* _Required tasks_:
**A)** From the passage on imaginary numbers, return the part between "The universe physically" and "uses complex numbers!", inclusive, word for word.
**B)** According to the passage on imaginary numbers, why do engineers and physicists use the complex exponential instead of sines and cosines? Answer in one to three sentences.
**C)** Carry on the passage on imaginary numbers from its last sentence.

* _Reading passage_:
Electrical engineers and economists study real world objects and get real world answers, yet they use complex functions with imaginary numbers. Couldn’t we just use “regular” math?

Image from Imaginary Numbers Are Real, Welch Labs
Answer:
Imaginary numbers transform complex equations in the real X-Y axis into simpler functions in the “imaginary” plane.
This lets us transform complicated problems into simpler ones.
Here is an explanation from “Ask Dr. Math” (National Council of Teachers of Mathematics.)


Also
We sometimes just use imaginary numbers because they can be easier to use: Engineers and physicists use the complex exponential 𝑒𝑗𝜔𝑡 instead of sines and cosines.
Why? This notation makes differential equations much easier to deal with.
That’s why we use imaginary numbers when studying electrical impedance.
Why is impedance represented as a complex number rather than a vector?
Other examples of real world uses
http://hyperphysics.phy-astr.gsu.edu/hbase/electric/impcom.html
Careers That Use Complex Numbers, by Stephanie Dube Dwilson
Imaginary numbers in real life: Ask Dr. Math
Imaginary numbers, Myron Berg, Dickinson State Univ.
The universe physically seems to run on complex numbers
If we look only at things in our everyday life – objects with masses larger than atoms, and moving at speeds far lower than the speed of light – then we can pretend that the entire word is made of solid objects (particles) following more or less “common sense” rules – the classical laws of physics.
But there’s so much more to our universe – and when we look carefully, we find that literally all of our classical laws of physics are only approximations of a more general, and often bizarre law – the laws of quantum mechanics. And QM laws follow a math that uses complex numbers!
When you have time, look at our intro to the development of QM and at deeper, high school level look at what QM really is .
Scott Aaronson writes about a central, hard to believe feature of quantum mechanics:
“Nature is described not by probabilities (which are always nonnegative), but by numbers called amplitudes that can be positive, negative, or even complex.”

* _Supplied data_:
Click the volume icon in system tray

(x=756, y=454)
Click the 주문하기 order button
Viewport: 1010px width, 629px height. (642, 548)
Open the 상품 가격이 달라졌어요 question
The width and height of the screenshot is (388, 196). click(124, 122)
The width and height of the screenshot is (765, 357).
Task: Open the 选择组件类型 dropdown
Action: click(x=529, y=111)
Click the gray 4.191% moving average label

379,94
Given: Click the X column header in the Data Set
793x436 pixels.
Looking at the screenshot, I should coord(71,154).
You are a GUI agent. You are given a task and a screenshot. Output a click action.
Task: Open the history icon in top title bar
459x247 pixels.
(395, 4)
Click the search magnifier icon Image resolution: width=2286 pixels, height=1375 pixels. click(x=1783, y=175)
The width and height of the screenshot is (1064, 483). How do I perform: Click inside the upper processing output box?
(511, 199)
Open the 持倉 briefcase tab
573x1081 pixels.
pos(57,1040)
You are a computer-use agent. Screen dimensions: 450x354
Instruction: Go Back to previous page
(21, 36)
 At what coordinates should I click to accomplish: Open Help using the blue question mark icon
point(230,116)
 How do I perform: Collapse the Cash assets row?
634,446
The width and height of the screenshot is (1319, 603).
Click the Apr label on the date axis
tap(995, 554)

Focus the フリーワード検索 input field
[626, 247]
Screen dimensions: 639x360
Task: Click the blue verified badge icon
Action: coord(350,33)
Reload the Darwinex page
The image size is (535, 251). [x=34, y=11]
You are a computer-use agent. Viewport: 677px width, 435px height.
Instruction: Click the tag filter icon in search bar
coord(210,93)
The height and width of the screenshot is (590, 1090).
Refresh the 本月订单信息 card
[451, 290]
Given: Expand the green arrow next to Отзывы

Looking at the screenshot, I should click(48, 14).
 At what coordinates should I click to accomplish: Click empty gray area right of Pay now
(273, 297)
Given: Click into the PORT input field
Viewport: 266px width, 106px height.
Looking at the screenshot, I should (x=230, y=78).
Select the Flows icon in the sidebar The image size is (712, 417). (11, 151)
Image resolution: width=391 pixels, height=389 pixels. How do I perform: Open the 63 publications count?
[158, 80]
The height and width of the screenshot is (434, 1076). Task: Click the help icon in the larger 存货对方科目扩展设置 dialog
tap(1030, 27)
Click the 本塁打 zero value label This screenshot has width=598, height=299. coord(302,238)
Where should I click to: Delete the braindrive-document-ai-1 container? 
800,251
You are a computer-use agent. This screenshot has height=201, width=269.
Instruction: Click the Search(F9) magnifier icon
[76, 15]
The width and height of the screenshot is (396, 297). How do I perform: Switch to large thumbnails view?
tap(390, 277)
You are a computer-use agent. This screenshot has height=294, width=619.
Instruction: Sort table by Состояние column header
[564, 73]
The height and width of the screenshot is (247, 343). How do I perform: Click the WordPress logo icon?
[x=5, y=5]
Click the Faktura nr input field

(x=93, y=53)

* _Results of the exercise_:
**A)**
The universe physically seems to run on complex numbers
If we look only at things in our everyday life – objects with masses larger than atoms, and moving at speeds far lower than the speed of light – then we can pretend that the entire word is made of solid objects (particles) following more or less “common sense” rules – the classical laws of physics.
But there’s so much more to our universe – and when we look carefully, we find that literally all of our classical laws of physics are only approximations of a more general, and often bizarre law – the laws of quantum mechanics. And QM laws follow a math that uses complex numbers!

**B)** They use it because it can be easier to work with. The notation makes differential equations much easier to deal with. For the same reason, imaginary numbers are used when studying electrical impedance.

**C)**
He points out that this weird reality seems to be a basic feature of the universe itself
“This transformation is just a mirror reversal of the plane. That is, it takes a two-dimensional Flatland creature and flips it over like a pancake, sending its heart to the other side of its two-dimensional body.
But how do you apply half of a mirror reversal without leaving the plane? You can’t! If you want to flip a pancake by a continuous motion, then you need to go into … dum dum dum … THE THIRD DIMENSION.
More generally, if you want to flip over an N-dimensional object by a continuous motion, then you need to go into the (N+1)st dimension.
But what if you want every linear transformation to have a square root in the same number of dimensions? Well, in that case, you have to allow complex numbers. So that’s one reason God might have made the choice She did.”
– PHYS771 Quantum Computing Since Democritus, Lecture 9: Quantum. Aaronson is Professor of Computer Science at The University of Texas at Austin.
Imaginary Numbers May Be Essential for Describing Reality
A new thought experiment indicates that quantum mechanics doesn’t work without strange numbers that turn negative when squared.
Charlie Wood, Quanta Magazine , 3/3/2021
A group of quantum theorists designed an experiment whose outcome depends on whether nature has an imaginary side. Provided that quantum mechanics is correct — an assumption few would quibble with — the team’s argument essentially guarantees that complex numbers are an unavoidable part of our description of the physical universe.
“These complex numbers, usually they’re just a convenient tool, but here it turns out that they really have some physical meaning,” said Tamás Vértesi, a physicist at the Institute for Nuclear Research at the Hungarian Academy of Sciences who, years ago, argued the opposite. “The world is such that it really requires these complex” numbers, he said.
Read Imaginary numbers could be needed to describe reality, new studies find, Ben Turner, Live Science, 12/21/2021
Quantum theory based on real numbers can be experimentally falsified, Marc-Olivier Renou et al. Nature volume 600, pages625–629 (2021)
Testing real quantum theory in an optical quantum network, Phys. Rev. Lett. Zheng-Da Li, et al.
Are negative probabilities real?
In 1942, Paul Dirac wrote a paper “The Physical Interpretation of Quantum Mechanics” where he introduced the concept of negative energies and negative probabilities:
“Negative energies and probabilities should not be considered as nonsense. They are well-defined concepts mathematically, like a negative of money.”
The idea of negative probabilities later received increased attention in physics and particularly in quantum mechanics. Richard Feynman argue that no one objects to using negative numbers in calculations: although “minus three apples” is not a valid concept in real life, negative money is valid.
Similarly he argued how negative probabilities as well as probabilities above unity possibly could be useful in probability calculations.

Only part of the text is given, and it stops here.